Static occlusions present challenges in surveillance applications such as person and vehicle tracking. In most presently available tracking algorithms, a track is defined for an object and the position of the object is updated on a frame-by-frame basis by matching known features and/or blob characteristics of the object as it traverses an area of interest. Tracking is typically performed by finding the location of the best-matching features given a current feature representation of the object being tracked. This is usually performed via search/optimization algorithms across regions in subsequent frames nearby the location of the object in the current frame. When these features and blobs are occluded by other objects, the track can be lost since the appearance of the occluded object may not sufficiently match the appearance of the unoccluded object. Known methods to recover these “lost” tracks are not adequate for many applications.

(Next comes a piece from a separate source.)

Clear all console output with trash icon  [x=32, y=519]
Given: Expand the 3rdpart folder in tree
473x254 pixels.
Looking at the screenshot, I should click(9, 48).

A Kalman filter method uses linear prediction to estimate future object locations based on a past trajectory. See Azari, M.; Seyfi, A.; Rezaie, A. H., “Real Time Multiple Object Tracking and Occlusion Reasoning Using Adaptive Kalman Filters”, Machine Vision and Image Processing (MVIP), 2011, 7th Iranian, pages 1-5, Nov. 16-17, 2011. However, a key drawback of the Kalman filter approach is the loss of the tracked object if the actual time the object is occluded differs from the filter prediction, e.g., when a car (tracked object) stops behind a tree (static occlusion). Other approaches analyze the dynamics of blob deformations, such as merging, splitting, shrinking, expanding, etc., that occur moments before the track is lost in order for it to potentially be recovered in future frames. See Jiyan Pan; Bo Hu, “Robust Occlusion Handling in Object Tracking”, Computer Vision and Pattern Recognition, 2007, CVPR '07, IEEE Conference, pages 1-8, Jun. 17-22, 2007; and Gwo-Cheng Chao; Shyh-Kang Jeng; Shung-Shing Lee, “An improved occlusion handling for appearance-based tracking”, Image Processing (ICIP), 2011 18th IEEE International Conference, pages 465-468, Sep. 11-14, 2011. Notably, these other approaches rely on computationally expensive search windows and morphological processing.